Diciendo y haciendo, la avecilla del bosque hizo un vuelo largo hasta una alta rama convidando al otro a seguirlo. Este tuvo miedo y gritó que no se atrevía a llegar hasta allá. Que no sabía cómo hacerlo. Que ignoraba si sus alas le sirvieran para semejante riesgo. El habitante del bosque le dijo que tampoco él se atrevía a conducirlo hasta la jaula volando tan bajo y dando saltitos por tierra, pues no estaba acostumbrado a hacer eso y sabía que para los pájaros es muy peligroso estar tan a mano de trampas, serpientes, gatos y otras alimañas rastreras. Que lo más natural era usar siempre las alas, volar alto y rápido. Además siempre se orientaba desde las alturas.
– ¡Debes intentarlo pues veo que tienes unas alas en perfecto estado y tu colorido plumaje está espléndido! Respondió un tanto extrañado el pajarillo del bosque. ¡Me pareces muy inseguro!, terminó diciendo. El otro seguía indeciso mirando a todas partes. ¡Ánimo! le pió el del bosque.
Entonces el habitante de la jaula flexionó sus patitas, dio un salto extendiendo sus alas lo más que pudo y llegó hasta la alta rama del árbol. ¡Lo logré! Exclamó encantado. El del bosque le dijo que tendrían que subir un poco más alto en el árbol hasta divisar el tejado de la casa y volar en esa dirección para posarse ahí. Ubicarían la jaula, descenderían cerca de ella e intentarían entrar.
Toda la operación resultó exitosa, volando alto y de un lado a otro feliz y maravillado con su descubrimiento, pero la jaula estaba cerrada… El del bosque le dio al otro la idea de que permaneciera allí piando y piando hasta que el ama lo cogiera y lo introdujera en la jaula.
– ¿Y tú te vas? Dijo el otro. Quédate aquí y te introducirán también en nuestra jaula dorada donde nunca nos falta comida muy bien seleccionada.
– No puedo, respondió el del bosque. Estoy acostumbrado a buscar mi comida, dormir vigilando, volar entre peligros, usar siempre el instinto y sobrevivir con su ayuda porque para eso me lo dio Dios hasta cuando Él decida otra cosa, y debo confiar en que me será siempre efectivo y seguro. En cierto modo yo también estoy en una jaula como tú, porque la libertad absoluta tampoco existe en el bosque. Pero mi vida es lucha y ya estoy acostumbrado a eso. Me moriría de tedio esperando siempre la llegada del nabo, las migas y el agua.
El otro respondió que estaba contento en su jaula. Había aprendido a compartir el alimento sin trifulcas y jugando, percibía la alegría un poco candorosa del ama que les hablaba, los niños se acercaban dichosos a verlos comer y saltar admirando los colores de las plumas, empollaban sin miedo a sus pichones y los veían crecer sin que los abandonaran, sabían que sus trinos llenaban de alegría los jardines y la casa. Que su lucha era evitar a todo costo la depresión y el tedio de la prosaica existencia de todos los días, y contemplar valorando lo que tenía en su entorno.

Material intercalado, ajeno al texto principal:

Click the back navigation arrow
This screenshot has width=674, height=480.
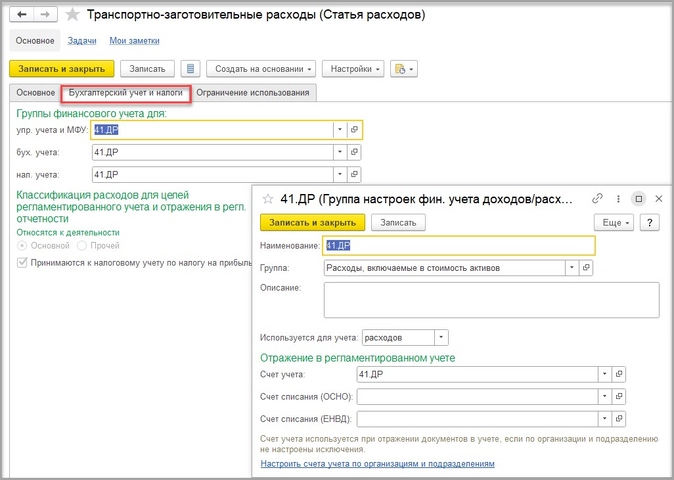click(22, 15)
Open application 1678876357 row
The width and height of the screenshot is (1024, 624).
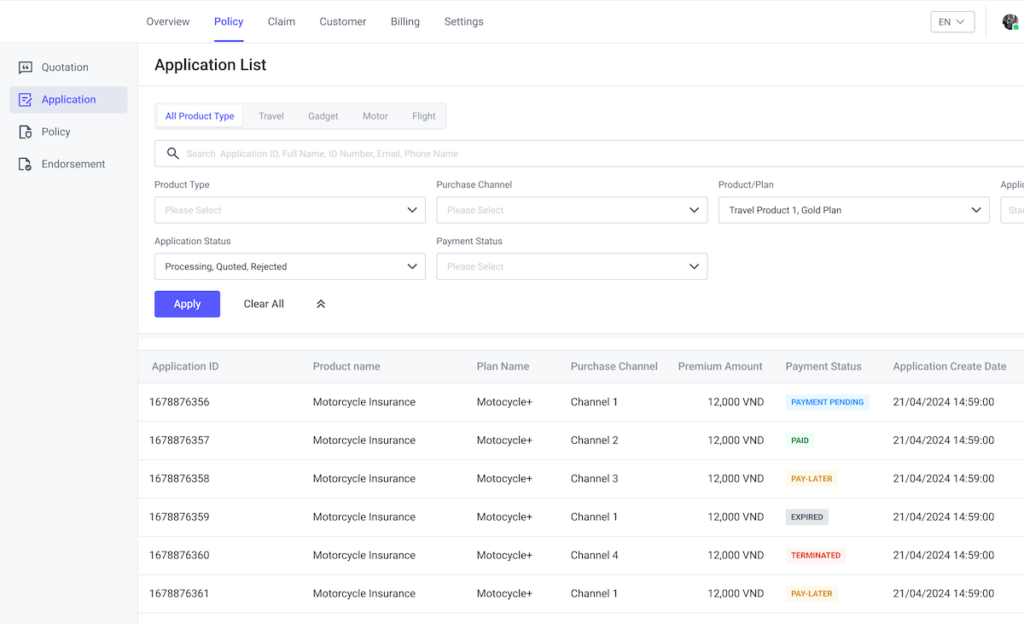point(581,441)

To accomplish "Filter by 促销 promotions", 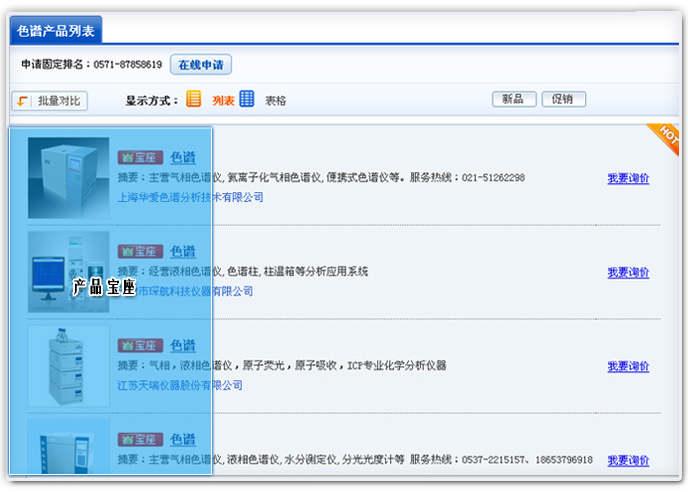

Los dos sonrieron y estuvieron de acuerdo en reconocer alegremente que la verdadera libertad tiene una finalidad y está es en el corazón y no afuera de uno mismo. ¡Tú misionero y yo contemplativo!, exclamó el de la jaula.
Y estallaron con tal ocurrencia en alegres trinos tan sonoros, que llegó el ama y el silvestre tuvo que partir pensando que sería maravilloso misionar contemplando y contemplar misionando.